* _Supplied text_:
The Salvation Army chose ClearScale, an AWS Premier Consulting Partner, to create this donation collection app, infrastructure, and website while providing monitoring and other ongoing support.

The ClearScale Solution

The ClearScale team met with The Salvation Army to discuss the requirements for creating a lightweight JavaScript (JS) app that integrated Braintree with Amazon Web Services (AWS). The timeline was tight, as the app needed to be ready to roll out by November 5, a few weeks before the holiday season began. This gave ClearScale a little over a month to design the architecture, then develop, deploy, and document the app.

Architecture Design

Architecture Design

The core components of the infrastructure include Amazon CloudFront, a global content delivery network (CDN) that securely delivers data and APIs. CloudFront serves the app, offering low latency and high transfer speeds. Amazon API Gateway — a managed service that simplifies publishing, maintenance, and monitoring — provides serverless setup and an integration layer to Braintree. The app runs on AWS Lambda, an event-driven, serverless computing platform.

Amazon Simple Storage Service (S3) Cloud storage buckets are used to securely collect, analyze, and process payment data at massive scale. And the Amazon CloudWatch monitoring service monitors all server-side components.

With this solution implemented, The Salvation Army’s new QR code-based donation collection capability allowed donors to scan a QR code to open a website and make a contribution throughone of several available methods. While this approach to cashless fundraising was effective, there was still friction in the user experience. Those who wanted to donate had to open their camera apps or, in some cases, install a QR code reader. The Salvation Army decided to re-engage ClearScale to see how the two could partner again to enhance the cashless donor experience even more.

ClearScale developed a proposal, which was presented to The Salvation Army’s national executive leadership team and National Advisory Board, to implement near-field communication (NFC) technology, which has many advantages. NFC tags can be placed on numerous types of surfaces. They are waterproof and don’t require any power. NFC tags are also supported by multiple operating systems and devices, thereby increasing The Salvation Army’s fundraising potential.

After getting approval from Salvation Army leadership, ClearScale began piloting the NFC capability. The team used JMeter for load testing and confirmed the value of the wireless bump-to-pay approach in December 2019 during The Salvation Army’s Giving Tuesday. Moreover, ClearScale’s experts delivered a method to identify each particular NFC tag via unique numeric identifiers that could be used for analytical purposes.

* _Record excerpts_:
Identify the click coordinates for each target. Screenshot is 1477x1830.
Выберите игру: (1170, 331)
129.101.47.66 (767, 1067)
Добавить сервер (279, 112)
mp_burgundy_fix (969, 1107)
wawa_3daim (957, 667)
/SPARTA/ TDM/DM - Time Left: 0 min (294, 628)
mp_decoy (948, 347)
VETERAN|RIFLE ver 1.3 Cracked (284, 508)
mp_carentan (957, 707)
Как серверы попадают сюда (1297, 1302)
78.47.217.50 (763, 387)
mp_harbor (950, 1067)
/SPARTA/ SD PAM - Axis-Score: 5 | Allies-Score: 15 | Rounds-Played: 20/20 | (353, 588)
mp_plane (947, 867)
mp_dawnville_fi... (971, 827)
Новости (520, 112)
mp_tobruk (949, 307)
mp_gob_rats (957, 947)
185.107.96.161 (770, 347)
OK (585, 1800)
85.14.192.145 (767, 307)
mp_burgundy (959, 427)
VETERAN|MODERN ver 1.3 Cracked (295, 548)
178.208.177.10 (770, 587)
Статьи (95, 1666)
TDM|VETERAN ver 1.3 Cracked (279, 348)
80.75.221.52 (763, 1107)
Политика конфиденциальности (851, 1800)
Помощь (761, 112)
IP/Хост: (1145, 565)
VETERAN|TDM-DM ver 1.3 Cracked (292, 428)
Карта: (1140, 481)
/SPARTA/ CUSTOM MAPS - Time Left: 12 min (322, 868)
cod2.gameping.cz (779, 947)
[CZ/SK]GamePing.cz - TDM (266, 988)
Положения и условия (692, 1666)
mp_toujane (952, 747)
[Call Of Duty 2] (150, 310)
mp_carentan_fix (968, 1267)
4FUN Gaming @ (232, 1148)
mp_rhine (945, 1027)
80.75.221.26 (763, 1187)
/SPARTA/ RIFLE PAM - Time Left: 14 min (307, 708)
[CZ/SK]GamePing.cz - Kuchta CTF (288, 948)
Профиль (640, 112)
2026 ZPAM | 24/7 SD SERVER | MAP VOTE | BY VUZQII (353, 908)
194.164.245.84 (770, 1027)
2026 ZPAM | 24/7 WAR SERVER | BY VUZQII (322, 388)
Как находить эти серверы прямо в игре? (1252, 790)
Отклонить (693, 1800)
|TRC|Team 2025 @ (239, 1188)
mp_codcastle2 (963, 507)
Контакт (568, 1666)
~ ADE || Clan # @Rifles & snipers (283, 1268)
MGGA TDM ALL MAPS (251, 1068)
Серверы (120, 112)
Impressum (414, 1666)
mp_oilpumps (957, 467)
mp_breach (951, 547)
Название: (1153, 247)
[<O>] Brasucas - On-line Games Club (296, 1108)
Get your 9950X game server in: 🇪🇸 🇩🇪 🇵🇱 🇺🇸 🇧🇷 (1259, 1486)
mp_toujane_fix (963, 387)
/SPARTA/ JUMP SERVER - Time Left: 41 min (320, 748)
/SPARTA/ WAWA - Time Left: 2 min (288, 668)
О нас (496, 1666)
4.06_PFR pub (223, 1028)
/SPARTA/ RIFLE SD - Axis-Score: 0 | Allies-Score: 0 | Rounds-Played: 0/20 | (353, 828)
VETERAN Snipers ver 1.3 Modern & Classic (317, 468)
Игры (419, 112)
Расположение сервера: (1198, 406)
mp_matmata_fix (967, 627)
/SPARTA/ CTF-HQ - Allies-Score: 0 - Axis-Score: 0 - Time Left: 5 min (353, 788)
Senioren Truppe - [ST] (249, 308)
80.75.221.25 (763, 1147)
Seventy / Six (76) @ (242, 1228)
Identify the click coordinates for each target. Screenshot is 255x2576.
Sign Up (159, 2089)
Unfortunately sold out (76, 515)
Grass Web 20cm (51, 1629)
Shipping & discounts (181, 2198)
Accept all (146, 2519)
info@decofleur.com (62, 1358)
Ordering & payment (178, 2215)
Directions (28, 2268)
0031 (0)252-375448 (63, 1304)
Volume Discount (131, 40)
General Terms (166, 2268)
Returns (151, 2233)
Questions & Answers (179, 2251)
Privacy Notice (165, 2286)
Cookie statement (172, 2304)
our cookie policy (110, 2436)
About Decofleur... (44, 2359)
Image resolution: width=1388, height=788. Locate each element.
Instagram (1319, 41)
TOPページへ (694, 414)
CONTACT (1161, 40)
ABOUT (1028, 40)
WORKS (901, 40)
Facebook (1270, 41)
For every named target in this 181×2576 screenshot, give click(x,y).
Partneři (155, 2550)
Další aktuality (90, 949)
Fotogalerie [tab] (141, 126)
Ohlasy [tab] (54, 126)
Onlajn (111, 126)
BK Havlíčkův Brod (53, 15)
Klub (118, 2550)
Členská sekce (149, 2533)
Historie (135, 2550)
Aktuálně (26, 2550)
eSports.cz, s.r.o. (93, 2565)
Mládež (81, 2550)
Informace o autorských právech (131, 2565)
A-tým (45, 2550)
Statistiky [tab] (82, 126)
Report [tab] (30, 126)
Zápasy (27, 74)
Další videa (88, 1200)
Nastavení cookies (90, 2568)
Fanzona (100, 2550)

* _What to work on_:
1. Transcribe the stretch of the passage on The Salvation Army's donation app from "Amazon Simple Storage" through "all server-side components.".
2. In one to three sentences, explain why The Salvation Army re-engaged ClearScale after the QR code donation capability was in place, as the passage on The Salvation Army's donation app states.
3. Render this sentence from the passage on The Salvation Army's donation app in Spanish: "The app runs on AWS Lambda, an event-driven, serverless computing platform."

* _Response list_:
1.
Amazon Simple Storage Service (S3) Cloud storage buckets are used to securely collect, analyze, and process payment data at massive scale. And the Amazon CloudWatch monitoring service monitors all server-side components.

2. The QR code approach to cashless fundraising worked, but the user experience still had friction: donors had to open their camera apps or, in some cases, install a QR code reader. The Salvation Army therefore returned to ClearScale to improve the cashless donor experience further.

3. La aplicación se ejecuta en AWS Lambda, una plataforma de computación sin servidor basada en eventos.